4. Switch to the OPAL tab in the console, paste the following OPAL script in, and click run.

//filter down to just your reccomendation service container logs
filter label(^Container)="recommendationservice"
// parse the raw log message and extract your span and trace IDs
make_col log_reco: parse_json(log)
make_col otelTraceID:string(log_reco.otelTraceID),
            otelSpanID:string(log_reco.otelSpanID),
           appmessage:string(log_reco.message)
// filter logs that don't have traces
filter not is_null(otelTraceID)
// hide your parsed values, just to keep things tidy
set_col_visible log_reco:false
// use the power of linking / joining to wire in your trace and span info directly to your logs
set_link ^"Demodata/otel/Trace", otelTraceID: @trace.trace_id
set_link ^"Demodata/otel/Span", otelSpanID: @span.span_id, otelTraceID:@span.trace_id
// export this to the Explorer via the interface verb
interface "log", "log":log

Each major section has comments explaining what each OPAL command is doing to shape the data. The most powerful command in your script is set_link, which is creating two Linked Columns; Demodata/otel/Trace and Demodata/otel/Span, which joins your Trace and Span datasets to the Logs emitted by recommendationservice. You can now publish your newly shaped logs by clicking Publish New Dataset. Name the new Dataset Demodata/Reco Service App Logs.

Publishing a new dataset

Figure 12 - Shaping, Linking and Publishing your new Logs

5. Navigate back to Logs Explorer, and locate your newly published Demodata/Reco Service App Logs. Your new columns are now available to pivot from, and you have also successfully parsed the message field into its own column appmessage. Click the drop-down arrow in the top right of one of the cells in the Demodata/otel/Trace column, and click the Trace ID under Selected resource > Instance Page. This should open a new tab.

Trace drilldown from logs

Figure 13 - Pivoting from Logs to Traces

Note

By double clicking the linked Demodata/otel/Trace or Demodata/otel/Span columns, summary data about Traces and Spans are also immediately available.
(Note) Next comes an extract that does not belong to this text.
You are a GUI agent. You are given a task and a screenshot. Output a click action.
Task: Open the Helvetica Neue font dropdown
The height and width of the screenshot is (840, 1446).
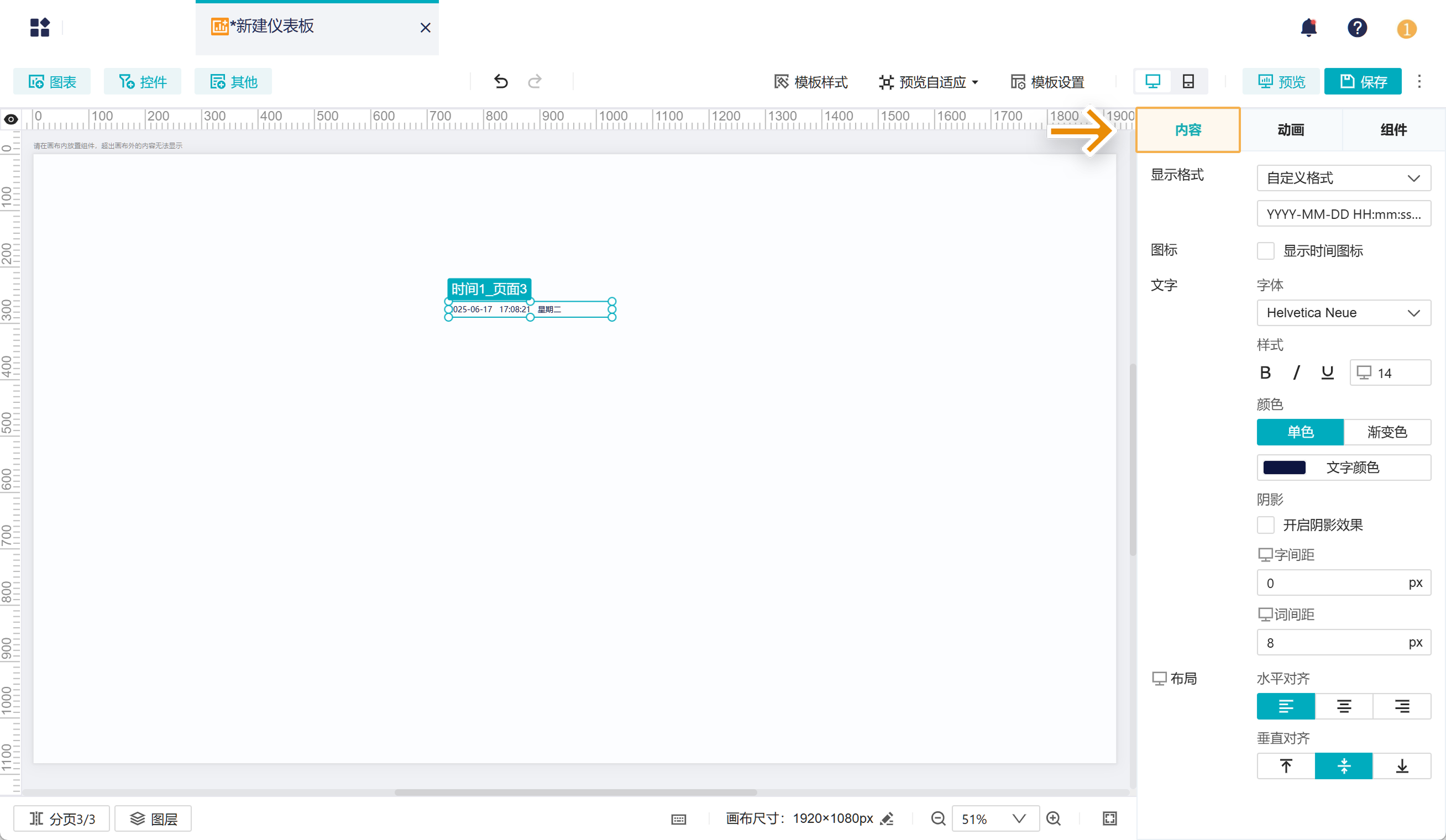1343,313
6. In your new tab, you will see your Trace Resource dashboard. Double-click the span grpc.hipstershop.RecommendationService/ListRecommendations associated to the frontend service. The right rail will contain a summary of the Trace data, and other attributes. You can also pivot into other Resource dashboards, such as Operation.

Trace details

Figure 14 - Trace Resource Dashboard

Note

As service failures are intermittent, you may not immediately see a trace with an error. In the Log Explorer, you can filter down to just appmessage values that contain cache miss, which are more likely to have traces with errors.
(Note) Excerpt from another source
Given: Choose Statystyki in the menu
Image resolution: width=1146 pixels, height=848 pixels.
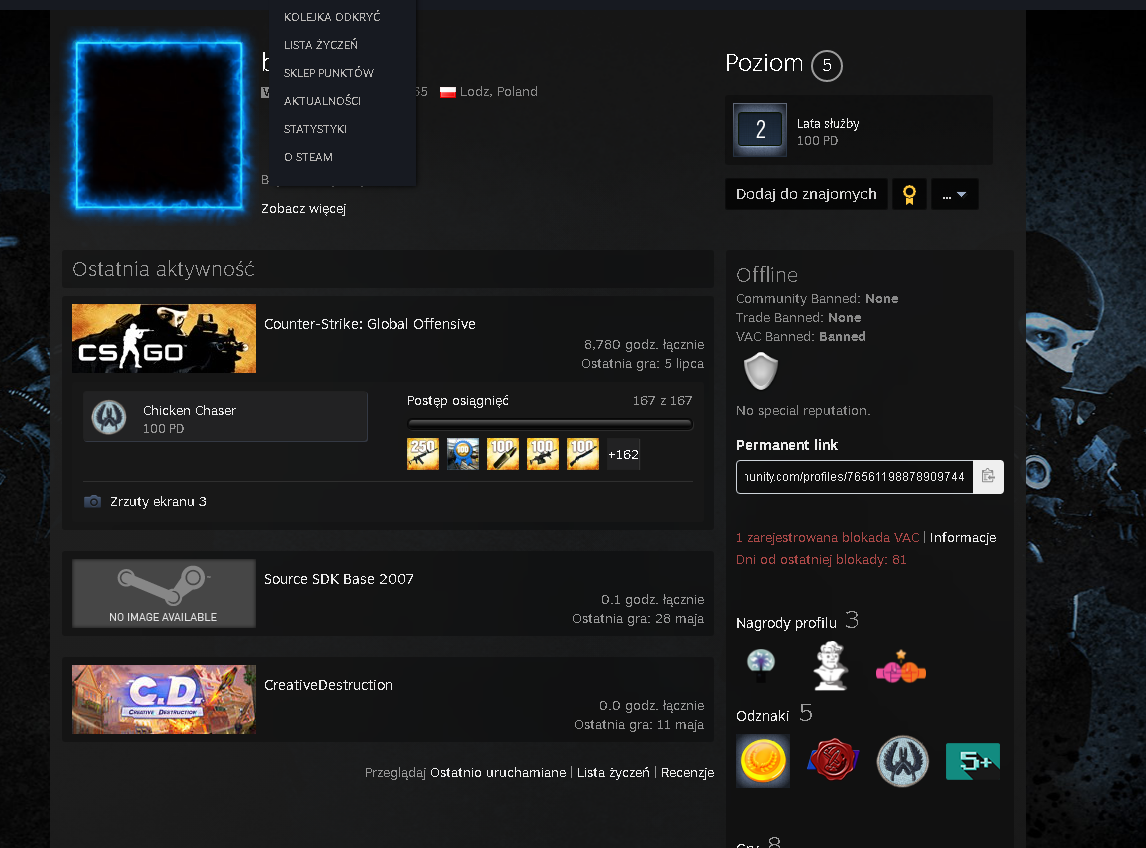Looking at the screenshot, I should pyautogui.click(x=315, y=129).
Congratulations! Now that you have tied together Logs, Metrics and Traces, you feel confident that the recommendation service is likely suffering from OOM issues, possibly due to some application changes that have been exacerbated by a recent increase in user traffic. For now, you’ve paged the on-call developer for the service, and will start in on the inevitable Post Incident Review.